Today, the world's top supercomputers are massively parallel computers with processors connected to up to tens of thousands of nodes. In massively parallel computers, if there is a failure in any of the compute notes, the failed nodes are isolated and the operation of the system is maintained, but the isolation method affects overall system performance and availability. In conventional node structures, pre-partitioned meshes are connected by switches, and when there is a failure, each partition that includes a failed node will be isolated. However, as a result, nodes that have not failed are also included in the isolated partitions, leading to a decline in system availability.
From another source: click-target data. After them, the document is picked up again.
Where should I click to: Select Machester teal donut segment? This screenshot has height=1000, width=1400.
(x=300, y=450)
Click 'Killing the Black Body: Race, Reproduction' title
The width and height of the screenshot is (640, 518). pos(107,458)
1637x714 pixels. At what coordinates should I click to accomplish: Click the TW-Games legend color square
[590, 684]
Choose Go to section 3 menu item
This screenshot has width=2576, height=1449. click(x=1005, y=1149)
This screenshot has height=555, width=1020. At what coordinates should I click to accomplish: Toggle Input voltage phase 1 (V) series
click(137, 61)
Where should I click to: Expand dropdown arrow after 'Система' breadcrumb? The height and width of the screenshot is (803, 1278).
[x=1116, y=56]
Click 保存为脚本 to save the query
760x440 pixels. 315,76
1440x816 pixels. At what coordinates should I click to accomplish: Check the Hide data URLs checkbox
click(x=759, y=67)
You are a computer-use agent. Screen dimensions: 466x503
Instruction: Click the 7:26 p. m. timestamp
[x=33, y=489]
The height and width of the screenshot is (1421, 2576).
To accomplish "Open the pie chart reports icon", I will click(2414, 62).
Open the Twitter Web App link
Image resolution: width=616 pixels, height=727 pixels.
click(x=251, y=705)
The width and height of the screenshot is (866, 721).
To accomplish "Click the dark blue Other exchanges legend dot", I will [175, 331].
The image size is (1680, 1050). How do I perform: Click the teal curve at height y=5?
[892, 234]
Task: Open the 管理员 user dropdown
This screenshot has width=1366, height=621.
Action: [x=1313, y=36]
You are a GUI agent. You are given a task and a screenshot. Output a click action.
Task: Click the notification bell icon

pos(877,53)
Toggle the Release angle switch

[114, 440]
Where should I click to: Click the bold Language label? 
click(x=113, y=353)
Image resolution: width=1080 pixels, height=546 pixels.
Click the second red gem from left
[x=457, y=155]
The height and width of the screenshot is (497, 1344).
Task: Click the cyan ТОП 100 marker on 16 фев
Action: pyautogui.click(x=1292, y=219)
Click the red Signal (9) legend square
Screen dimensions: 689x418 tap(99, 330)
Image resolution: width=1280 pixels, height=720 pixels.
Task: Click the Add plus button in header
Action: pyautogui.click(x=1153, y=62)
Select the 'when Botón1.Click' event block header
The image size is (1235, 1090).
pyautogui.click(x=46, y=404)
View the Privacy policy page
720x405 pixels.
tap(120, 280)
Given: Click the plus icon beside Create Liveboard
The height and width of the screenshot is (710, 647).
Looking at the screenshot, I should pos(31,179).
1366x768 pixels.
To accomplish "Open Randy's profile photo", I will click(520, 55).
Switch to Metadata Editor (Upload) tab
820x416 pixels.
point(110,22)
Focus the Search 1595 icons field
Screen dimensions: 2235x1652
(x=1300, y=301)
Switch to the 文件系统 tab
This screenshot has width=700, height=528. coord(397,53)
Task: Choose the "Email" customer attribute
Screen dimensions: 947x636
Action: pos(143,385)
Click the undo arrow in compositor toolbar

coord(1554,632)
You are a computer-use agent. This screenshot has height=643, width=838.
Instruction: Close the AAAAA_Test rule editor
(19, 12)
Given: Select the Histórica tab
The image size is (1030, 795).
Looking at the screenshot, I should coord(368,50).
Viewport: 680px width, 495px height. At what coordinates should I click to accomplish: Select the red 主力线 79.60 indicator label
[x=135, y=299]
To overcome this problem, Fujitsu invented high-dimensional interconnect technology that does not employ partitioning switches. This technology enables failed nodes to be circumvented, no decline in the level of parallelism that can be executed, and a high level of system availability to be maintained. This technology is being used in the K computer, which interconnects 88,128 nodes, and which was named the world's top-performing supercomputer in the 37th and 38th editions of the TOP500 List of the world's top supercomputers in 2011. In addition to the K computer, this technology is employed in the PRIMEHPC FX10, which is deployed in academic institutions and corporations around the world and is also being used in the successor model of the PRIMEHPC FX10, which is currently under development.
The high-dimensional interconnect technology is comprised of a predetermined number of nodes that are grouped together on a grid, with the groups linked together using a torus connection configuration. A torus is a structure in which multiple groups are connected in a ring configuration, with the rings connecting different groups combined in a grid. With this invention, the partitioning of the group can be positioned where one chooses. Since the partitioned units are small, a variety of parallel programmes can be simultaneously executed with excellent efficiency.
In this configuration, partitioned switches are unnecessary, while the increase in dimensionality has the effect of increasing the number of connection ports, which are all communication paths that contribute to computational performance. In addition, failures can be isolated not only at the level of individual partitions, but within the partitions as well. In the event of isolation within a partition, a virtual loop connection is used for the seamlessly uninterrupted pathway between the rings connecting the groups and the grid structure within individual groups.